▶ _Task goal_
Nothing but the records beneath, reproduced exactly, should appear in the answer.

▶ _Data under study_
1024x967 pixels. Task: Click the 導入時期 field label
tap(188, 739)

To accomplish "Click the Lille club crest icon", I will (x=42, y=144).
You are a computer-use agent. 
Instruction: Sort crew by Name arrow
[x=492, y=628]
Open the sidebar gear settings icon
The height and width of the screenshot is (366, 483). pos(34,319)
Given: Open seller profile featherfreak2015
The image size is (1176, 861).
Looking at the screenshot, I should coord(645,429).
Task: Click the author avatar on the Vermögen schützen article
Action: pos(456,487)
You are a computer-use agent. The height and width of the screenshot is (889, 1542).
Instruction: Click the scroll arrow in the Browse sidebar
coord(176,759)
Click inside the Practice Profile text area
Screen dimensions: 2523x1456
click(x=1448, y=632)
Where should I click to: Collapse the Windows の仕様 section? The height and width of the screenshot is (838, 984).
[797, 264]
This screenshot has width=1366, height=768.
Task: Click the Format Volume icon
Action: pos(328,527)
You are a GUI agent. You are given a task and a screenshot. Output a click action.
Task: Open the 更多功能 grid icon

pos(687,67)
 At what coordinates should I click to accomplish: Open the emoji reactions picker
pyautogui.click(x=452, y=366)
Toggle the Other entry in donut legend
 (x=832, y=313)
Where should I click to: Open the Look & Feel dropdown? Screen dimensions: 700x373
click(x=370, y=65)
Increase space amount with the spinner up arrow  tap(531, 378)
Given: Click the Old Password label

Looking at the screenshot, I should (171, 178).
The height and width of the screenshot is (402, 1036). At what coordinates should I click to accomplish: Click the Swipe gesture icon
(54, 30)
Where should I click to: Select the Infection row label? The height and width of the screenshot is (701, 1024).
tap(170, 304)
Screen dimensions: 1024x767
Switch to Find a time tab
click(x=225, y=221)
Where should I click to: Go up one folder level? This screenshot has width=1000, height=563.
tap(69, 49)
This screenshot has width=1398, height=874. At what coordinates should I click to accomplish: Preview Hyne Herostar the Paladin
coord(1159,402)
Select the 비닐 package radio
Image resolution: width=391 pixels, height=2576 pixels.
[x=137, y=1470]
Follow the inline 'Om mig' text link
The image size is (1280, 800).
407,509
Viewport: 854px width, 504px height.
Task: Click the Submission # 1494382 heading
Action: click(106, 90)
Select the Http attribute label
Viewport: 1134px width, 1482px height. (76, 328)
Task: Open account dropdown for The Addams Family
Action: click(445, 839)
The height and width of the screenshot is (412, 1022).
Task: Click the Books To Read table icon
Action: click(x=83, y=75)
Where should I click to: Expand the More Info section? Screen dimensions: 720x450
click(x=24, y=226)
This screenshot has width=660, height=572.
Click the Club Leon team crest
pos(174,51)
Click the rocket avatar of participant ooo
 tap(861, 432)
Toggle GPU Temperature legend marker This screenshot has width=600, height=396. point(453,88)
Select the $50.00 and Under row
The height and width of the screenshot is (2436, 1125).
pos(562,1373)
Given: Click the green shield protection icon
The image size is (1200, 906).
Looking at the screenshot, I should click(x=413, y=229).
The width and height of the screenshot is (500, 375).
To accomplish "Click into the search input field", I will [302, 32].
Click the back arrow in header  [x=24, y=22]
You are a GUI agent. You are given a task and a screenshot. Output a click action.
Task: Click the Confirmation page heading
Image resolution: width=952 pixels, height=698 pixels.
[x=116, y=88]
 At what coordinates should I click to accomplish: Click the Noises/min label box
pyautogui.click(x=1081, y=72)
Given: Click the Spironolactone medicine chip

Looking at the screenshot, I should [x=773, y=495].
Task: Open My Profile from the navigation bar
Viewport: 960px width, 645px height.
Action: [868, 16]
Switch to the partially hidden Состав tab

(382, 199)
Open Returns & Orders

▶ _Your response_
1024x967 pixels. Task: Click the 導入時期 field label
tap(188, 739)

To accomplish "Click the Lille club crest icon", I will (x=42, y=144).
You are a computer-use agent. 
Instruction: Sort crew by Name arrow
[x=492, y=628]
Open the sidebar gear settings icon
The height and width of the screenshot is (366, 483). pos(34,319)
Given: Open seller profile featherfreak2015
The image size is (1176, 861).
Looking at the screenshot, I should coord(645,429).
Task: Click the author avatar on the Vermögen schützen article
Action: pos(456,487)
You are a computer-use agent. The height and width of the screenshot is (889, 1542).
Instruction: Click the scroll arrow in the Browse sidebar
coord(176,759)
Click inside the Practice Profile text area
Screen dimensions: 2523x1456
click(x=1448, y=632)
Where should I click to: Collapse the Windows の仕様 section? The height and width of the screenshot is (838, 984).
[797, 264]
This screenshot has width=1366, height=768.
Task: Click the Format Volume icon
Action: pos(328,527)
You are a GUI agent. You are given a task and a screenshot. Output a click action.
Task: Open the 更多功能 grid icon

pos(687,67)
 At what coordinates should I click to accomplish: Open the emoji reactions picker
pyautogui.click(x=452, y=366)
Toggle the Other entry in donut legend
 (x=832, y=313)
Where should I click to: Open the Look & Feel dropdown? Screen dimensions: 700x373
click(x=370, y=65)
Increase space amount with the spinner up arrow  tap(531, 378)
Given: Click the Old Password label

Looking at the screenshot, I should (171, 178).
The height and width of the screenshot is (402, 1036). At what coordinates should I click to accomplish: Click the Swipe gesture icon
(54, 30)
Where should I click to: Select the Infection row label? The height and width of the screenshot is (701, 1024).
tap(170, 304)
Screen dimensions: 1024x767
Switch to Find a time tab
click(x=225, y=221)
Where should I click to: Go up one folder level? This screenshot has width=1000, height=563.
tap(69, 49)
This screenshot has width=1398, height=874. At what coordinates should I click to accomplish: Preview Hyne Herostar the Paladin
coord(1159,402)
Select the 비닐 package radio
Image resolution: width=391 pixels, height=2576 pixels.
[x=137, y=1470]
Follow the inline 'Om mig' text link
The image size is (1280, 800).
407,509
Viewport: 854px width, 504px height.
Task: Click the Submission # 1494382 heading
Action: click(106, 90)
Select the Http attribute label
Viewport: 1134px width, 1482px height. (76, 328)
Task: Open account dropdown for The Addams Family
Action: click(445, 839)
The height and width of the screenshot is (412, 1022).
Task: Click the Books To Read table icon
Action: click(x=83, y=75)
Where should I click to: Expand the More Info section? Screen dimensions: 720x450
click(x=24, y=226)
This screenshot has width=660, height=572.
Click the Club Leon team crest
pos(174,51)
Click the rocket avatar of participant ooo
 tap(861, 432)
Toggle GPU Temperature legend marker This screenshot has width=600, height=396. point(453,88)
Select the $50.00 and Under row
The height and width of the screenshot is (2436, 1125).
pos(562,1373)
Given: Click the green shield protection icon
The image size is (1200, 906).
Looking at the screenshot, I should click(x=413, y=229).
The width and height of the screenshot is (500, 375).
To accomplish "Click into the search input field", I will [302, 32].
Click the back arrow in header  [x=24, y=22]
You are a GUI agent. You are given a task and a screenshot. Output a click action.
Task: Click the Confirmation page heading
Image resolution: width=952 pixels, height=698 pixels.
[x=116, y=88]
 At what coordinates should I click to accomplish: Click the Noises/min label box
pyautogui.click(x=1081, y=72)
Given: Click the Spironolactone medicine chip

Looking at the screenshot, I should [x=773, y=495].
Task: Open My Profile from the navigation bar
Viewport: 960px width, 645px height.
Action: [868, 16]
Switch to the partially hidden Состав tab

(382, 199)
Open Returns & Orders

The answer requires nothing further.